Confessions of an English Teacher
Okay, let's just get this out of the way. I tell my AP English students that literature is about the Human Condition. About suffering. About the complexities of the soul. And usually, that means I'm force-feeding them The Sound and the Fury while they try to hide their AirPods.
But here I am. It's 11:30 PM on a Tuesday. I have a stack of essays on The Great Gatsby sitting on my desk that I've barely touched. And instead of reading about the green light and the corruption of the American Dream, I'm listening to Gideon Cross and Eva Tramell enact a very different kind of corruption. (Don't tell Principal Martinez. Or my mother. Especially my mother.)
I picked this up because I wanted to understand the "billionaire romance" phenomenon. That's the lie I tell myself, anyway. The truth? I needed something where the stakes were emotional and messy and didn't require me to look up historical footnotes. And honestly? I didn't hate it. I actually kind of... couldn't turn it off.
Jill Redfield Understands the Assignment
In my classroom, we talk about "voice" as a literary device. In audiobooks, it's literally everything. Redfield has a heavy lift here. She has to make Eva sound vulnerable but tough, and she has to voice Gideon—a man described as "jagged and white-hot" (which, let's be real, is a bit purple, but Sylvia Day commits to it).
Here's the thing: Redfield doesn't just read the dialogue; she chews on it. Her pacing is deliberate. She understands that in a book like this, the silence between the words is where the tension lives. She nails the emotional exhaustion of Eva. You feel the damage. You feel the anxiety.
But—and we have to talk about the elephant in the room—the male voice.
Doing a cross-gender voice is the hardest thing in the audiobook game. Redfield goes for a low, growly register for Gideon. Does it work? Mostly. Sometimes. It creates this alpha-male vibe that fits the text perfectly, but there were moments—usually during the "intimate" scenes (and there are many)—where it felt a little... caricature-ish? A little bit Batman-trying-to-seduce-Catwoman.
My wife Denise walked in while I was listening to a particularly intense argument between the main characters, heard the Gideon voice, and just raised an eyebrow. "Is he... okay?" she asked.
"He has demons, Denise," I said. She left the room laughing.
So, yeah. If you're sensitive to female narrators doing the "deep male growl," you might want to sample this first. For me? I got used to it. It became part of the melodrama.
Wuthering Heights for the Corporate Jet Set
(My students would roll their eyes at that comparison, but I stand by it.)

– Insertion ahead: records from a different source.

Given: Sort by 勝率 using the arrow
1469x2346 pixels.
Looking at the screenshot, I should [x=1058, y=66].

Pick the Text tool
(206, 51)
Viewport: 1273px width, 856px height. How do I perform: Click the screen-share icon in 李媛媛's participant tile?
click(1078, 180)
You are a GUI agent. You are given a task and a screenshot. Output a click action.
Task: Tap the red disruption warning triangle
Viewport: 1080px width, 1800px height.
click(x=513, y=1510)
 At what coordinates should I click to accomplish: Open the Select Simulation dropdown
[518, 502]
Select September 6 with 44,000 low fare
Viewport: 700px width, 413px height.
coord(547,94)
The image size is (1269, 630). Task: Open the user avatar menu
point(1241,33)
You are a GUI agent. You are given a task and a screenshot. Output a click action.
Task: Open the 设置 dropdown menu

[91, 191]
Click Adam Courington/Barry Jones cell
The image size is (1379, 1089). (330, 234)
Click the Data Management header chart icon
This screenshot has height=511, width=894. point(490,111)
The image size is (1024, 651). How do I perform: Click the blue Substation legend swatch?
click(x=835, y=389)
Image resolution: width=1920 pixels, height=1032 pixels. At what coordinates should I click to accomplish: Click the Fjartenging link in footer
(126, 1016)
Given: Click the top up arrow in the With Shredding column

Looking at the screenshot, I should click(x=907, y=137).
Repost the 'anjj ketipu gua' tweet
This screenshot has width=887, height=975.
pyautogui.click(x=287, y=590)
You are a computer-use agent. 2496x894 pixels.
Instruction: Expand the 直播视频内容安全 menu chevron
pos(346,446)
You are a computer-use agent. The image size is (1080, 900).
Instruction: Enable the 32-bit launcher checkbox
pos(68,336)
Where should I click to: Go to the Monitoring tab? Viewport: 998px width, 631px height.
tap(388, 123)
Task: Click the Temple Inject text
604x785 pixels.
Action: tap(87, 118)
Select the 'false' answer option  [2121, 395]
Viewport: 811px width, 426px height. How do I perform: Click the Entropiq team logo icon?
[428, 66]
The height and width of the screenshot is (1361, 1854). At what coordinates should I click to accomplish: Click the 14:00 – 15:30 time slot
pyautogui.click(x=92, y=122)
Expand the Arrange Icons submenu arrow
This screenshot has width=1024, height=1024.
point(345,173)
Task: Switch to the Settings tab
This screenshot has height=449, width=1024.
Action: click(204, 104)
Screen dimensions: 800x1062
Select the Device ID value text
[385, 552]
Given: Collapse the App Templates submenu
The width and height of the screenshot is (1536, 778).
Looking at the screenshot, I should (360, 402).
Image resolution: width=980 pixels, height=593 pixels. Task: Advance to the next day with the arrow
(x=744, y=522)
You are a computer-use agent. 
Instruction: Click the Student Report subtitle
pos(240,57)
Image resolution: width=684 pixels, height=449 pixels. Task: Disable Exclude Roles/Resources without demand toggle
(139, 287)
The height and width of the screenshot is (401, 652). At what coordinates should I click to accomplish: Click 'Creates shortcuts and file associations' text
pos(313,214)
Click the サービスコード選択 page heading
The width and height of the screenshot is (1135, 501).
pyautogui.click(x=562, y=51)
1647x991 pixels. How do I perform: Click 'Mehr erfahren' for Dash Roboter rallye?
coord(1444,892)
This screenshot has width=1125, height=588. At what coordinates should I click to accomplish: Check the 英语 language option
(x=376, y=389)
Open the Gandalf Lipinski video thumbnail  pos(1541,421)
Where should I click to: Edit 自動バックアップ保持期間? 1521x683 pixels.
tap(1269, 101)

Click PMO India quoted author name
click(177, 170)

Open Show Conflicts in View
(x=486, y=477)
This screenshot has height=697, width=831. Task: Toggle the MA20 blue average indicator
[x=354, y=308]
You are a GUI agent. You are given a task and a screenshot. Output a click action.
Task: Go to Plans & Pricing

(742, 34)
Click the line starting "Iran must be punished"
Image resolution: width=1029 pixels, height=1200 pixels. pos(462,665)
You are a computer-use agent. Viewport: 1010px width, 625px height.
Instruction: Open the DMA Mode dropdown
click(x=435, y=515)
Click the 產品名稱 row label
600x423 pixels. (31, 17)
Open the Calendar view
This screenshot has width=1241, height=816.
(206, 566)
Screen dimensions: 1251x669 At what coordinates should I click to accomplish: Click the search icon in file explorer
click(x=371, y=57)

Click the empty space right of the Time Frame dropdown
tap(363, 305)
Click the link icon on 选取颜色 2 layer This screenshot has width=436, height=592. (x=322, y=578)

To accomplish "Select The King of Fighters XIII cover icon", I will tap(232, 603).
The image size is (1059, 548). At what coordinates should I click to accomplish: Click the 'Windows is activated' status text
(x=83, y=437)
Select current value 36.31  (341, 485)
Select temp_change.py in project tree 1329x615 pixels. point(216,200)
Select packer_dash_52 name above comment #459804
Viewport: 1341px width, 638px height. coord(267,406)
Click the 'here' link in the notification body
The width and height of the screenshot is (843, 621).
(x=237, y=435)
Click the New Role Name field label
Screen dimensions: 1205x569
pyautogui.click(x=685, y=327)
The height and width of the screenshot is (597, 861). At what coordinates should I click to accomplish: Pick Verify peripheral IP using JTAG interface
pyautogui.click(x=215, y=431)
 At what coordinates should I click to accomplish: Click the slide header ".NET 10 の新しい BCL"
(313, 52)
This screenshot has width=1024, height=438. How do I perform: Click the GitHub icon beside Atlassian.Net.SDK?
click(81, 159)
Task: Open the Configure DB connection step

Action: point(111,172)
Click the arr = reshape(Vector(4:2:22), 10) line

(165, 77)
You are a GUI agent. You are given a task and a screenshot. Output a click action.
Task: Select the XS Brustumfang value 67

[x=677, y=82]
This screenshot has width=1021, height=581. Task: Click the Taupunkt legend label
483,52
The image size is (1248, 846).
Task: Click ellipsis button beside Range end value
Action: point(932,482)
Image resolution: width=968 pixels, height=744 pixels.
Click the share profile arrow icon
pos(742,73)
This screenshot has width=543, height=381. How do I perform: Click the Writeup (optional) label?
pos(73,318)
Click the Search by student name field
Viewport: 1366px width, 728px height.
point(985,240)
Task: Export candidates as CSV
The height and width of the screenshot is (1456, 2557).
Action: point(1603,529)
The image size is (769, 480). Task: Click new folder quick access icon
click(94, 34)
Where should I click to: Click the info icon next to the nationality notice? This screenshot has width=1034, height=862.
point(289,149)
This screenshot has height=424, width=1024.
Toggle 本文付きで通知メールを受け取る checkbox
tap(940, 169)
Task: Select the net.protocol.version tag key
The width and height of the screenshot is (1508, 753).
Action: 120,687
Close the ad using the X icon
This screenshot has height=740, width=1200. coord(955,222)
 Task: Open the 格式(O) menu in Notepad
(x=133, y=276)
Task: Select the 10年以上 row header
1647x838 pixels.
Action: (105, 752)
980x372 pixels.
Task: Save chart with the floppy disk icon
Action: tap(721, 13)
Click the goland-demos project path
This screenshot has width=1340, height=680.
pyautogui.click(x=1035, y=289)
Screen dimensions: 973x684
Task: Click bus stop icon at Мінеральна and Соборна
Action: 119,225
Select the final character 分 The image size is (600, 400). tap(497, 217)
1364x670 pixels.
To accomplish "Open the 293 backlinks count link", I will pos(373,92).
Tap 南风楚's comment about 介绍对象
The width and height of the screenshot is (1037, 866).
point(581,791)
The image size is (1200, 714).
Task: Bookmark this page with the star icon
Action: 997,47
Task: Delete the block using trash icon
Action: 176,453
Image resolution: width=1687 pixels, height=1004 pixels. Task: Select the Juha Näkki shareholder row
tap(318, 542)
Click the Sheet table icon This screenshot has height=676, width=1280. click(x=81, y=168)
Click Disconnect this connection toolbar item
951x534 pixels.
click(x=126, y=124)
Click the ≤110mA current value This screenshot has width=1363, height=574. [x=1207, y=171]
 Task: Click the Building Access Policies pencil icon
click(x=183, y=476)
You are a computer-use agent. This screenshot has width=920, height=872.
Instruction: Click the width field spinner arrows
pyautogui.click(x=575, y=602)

You have two damaged people who are terrible for each other, obsessed with each other, and completely unable to stay away from each other. It's toxic. It's intense. And Sylvia Day writes it with a rhythm that works surprisingly well in audio.
The prose is sharper than its reputation suggests. Unlike some other books in this genre (looking at you, Fifty Shades), the sentences actually hold together. I've seen similar emotional intensity in Raven Boys, though the stakes there are more supernatural than sexual. There's a flow. Day writes trauma well—the way it resurfaces, the way it makes you push people away.
However—and this is the teacher in me grading the structure—it gets repetitive. The cycle is pretty much:
- Intense attraction.
- Misunderstanding based on past trauma.
- Argument.
- Explicit reconciliation.
- Repeat.
By hour nine, I was literally muttering at my phone while walking the dog along the lakefront. "Just go to therapy! Both of you! Gideon, stop buying her things and call a shrink!"
But I kept listening. Because even when the plot loops, the emotional hook is sharp. You want them to figure it out. You want the jagged edges to smooth out.
The Verdict
Look, this isn't Middlemarch. It's not trying to be. It's raw, emotional candy with a high-budget wrapper.
Jill Redfield elevates the material, giving gravity to scenes that might otherwise feel melodramatic. She treats the characters' pain with respect, which makes the listener respect it too. Even if the male voice is a bit much sometimes, her performance of Eva is grounded and real.
Who should listen: Anyone who wants messy, explicit, high-intensity romance and doesn't mind a female narrator doing the male growl. Perfect for shutting your brain off after a long day.
Who should skip: If you want polite romance where people hold hands and blush, or if cross-gender narration pulls you out of intimate scenes, this isn't your book.
Just maybe wear headphones if you're at the faculty meeting. Trust me on this one.